Everyone's evaluations of out-of-control players are quite bipolar, which also reflects its extremely distinctive advantages and disadvantages. Those who like it can see its comparison to various game stalks (what Konami abandons old players and the like), the fun of gagging paragraphs, and a good imagination of a certain meta-universe world. But those who don’t like it see more of the hip pull in the overall context of the plot, such as always using the villain’s mentally handicapped behavior to promote the plot, and describing the stereotypes of all kinds of losers who describe game players as violent and in reality. .
But what I am more concerned about is that the script introduces a concept that is difficult to deal with: Is a virtual world that is realistic enough, free and emotionally connected, is it a beautiful world? In the worst case, this is a Matrix, implying that human beings get vain and unreal happiness through intubation; on the better, it makes people-including virtual humans that do not exist in the real world, feel equal concerns. And good. Here I would like to point out a violent argument: As long as it is a sufficiently real virtual world, our evaluation of it can be applied to the standards of reality. If there is no virtuality, it is an invasion of reality. Even I don’t think the real world will be more essential. . In other words, if the Matrix-style brain intubation is voluntary, and the inside of the world it lives in is of high quality and can give people a spiritual life, then it is not an evil. After all, the so-called real world is just an illusion of various chemical reactions of carbon-based organisms.
But how to answer the above question has become the most awkward part of this movie.
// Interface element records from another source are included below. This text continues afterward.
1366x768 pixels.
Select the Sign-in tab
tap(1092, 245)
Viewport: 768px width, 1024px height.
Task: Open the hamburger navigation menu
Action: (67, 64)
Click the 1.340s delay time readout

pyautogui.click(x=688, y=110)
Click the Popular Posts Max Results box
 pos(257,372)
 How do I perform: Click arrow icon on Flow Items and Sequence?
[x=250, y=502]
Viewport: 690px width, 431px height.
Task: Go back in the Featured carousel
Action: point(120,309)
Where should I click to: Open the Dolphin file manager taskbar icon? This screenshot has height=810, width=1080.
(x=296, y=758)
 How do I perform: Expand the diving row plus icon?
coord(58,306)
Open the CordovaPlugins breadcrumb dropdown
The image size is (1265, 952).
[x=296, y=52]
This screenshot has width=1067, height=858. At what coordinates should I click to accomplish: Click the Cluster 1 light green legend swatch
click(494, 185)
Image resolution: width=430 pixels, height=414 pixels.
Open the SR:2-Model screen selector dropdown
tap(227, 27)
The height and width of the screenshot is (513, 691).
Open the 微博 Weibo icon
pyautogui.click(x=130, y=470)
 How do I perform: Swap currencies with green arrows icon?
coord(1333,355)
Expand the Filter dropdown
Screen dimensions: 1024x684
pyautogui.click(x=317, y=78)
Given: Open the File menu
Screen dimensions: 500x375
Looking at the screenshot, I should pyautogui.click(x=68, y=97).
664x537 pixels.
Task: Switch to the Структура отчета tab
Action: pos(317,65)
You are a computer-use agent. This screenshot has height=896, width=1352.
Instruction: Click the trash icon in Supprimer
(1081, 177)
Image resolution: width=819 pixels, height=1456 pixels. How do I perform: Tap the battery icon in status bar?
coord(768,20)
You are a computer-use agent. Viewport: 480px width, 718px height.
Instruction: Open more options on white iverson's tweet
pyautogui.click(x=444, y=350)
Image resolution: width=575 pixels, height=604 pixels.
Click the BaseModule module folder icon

It is difficult to honestly give an answer: on the one hand, the movie describes this virtual world as extremely beautiful, as if as long as you have love and friendship, whether the world is real is not. No matter how important. At first, the audience regarded the virtual world as fun, but later discovered that this is the world of the virtual characters, and the AI is as real as ours, so people can't bear to kill them in the system. But on the other hand, this theory of elevating the virtual world to the same status as reality is too "heresy" for the audience, so the movie ultimately does not have the courage to fully recognize the value of the virtual world. It also has to return to reality, let the virtual return to the virtual, and people in reality have to find meaning in the real world, including the most important love. Therefore, the heroine's recognition of the virtual world in the movie eventually became bullshit. The Guy in the virtual world is after all just a tool for the "male hero" in reality, and exists for the lives of others. No subject value.
It is also under the squeeze of these contradictory values that the heroine once said to Guy, "You are a real person!", and Guy can only reply at the end of the film: I am a love letter.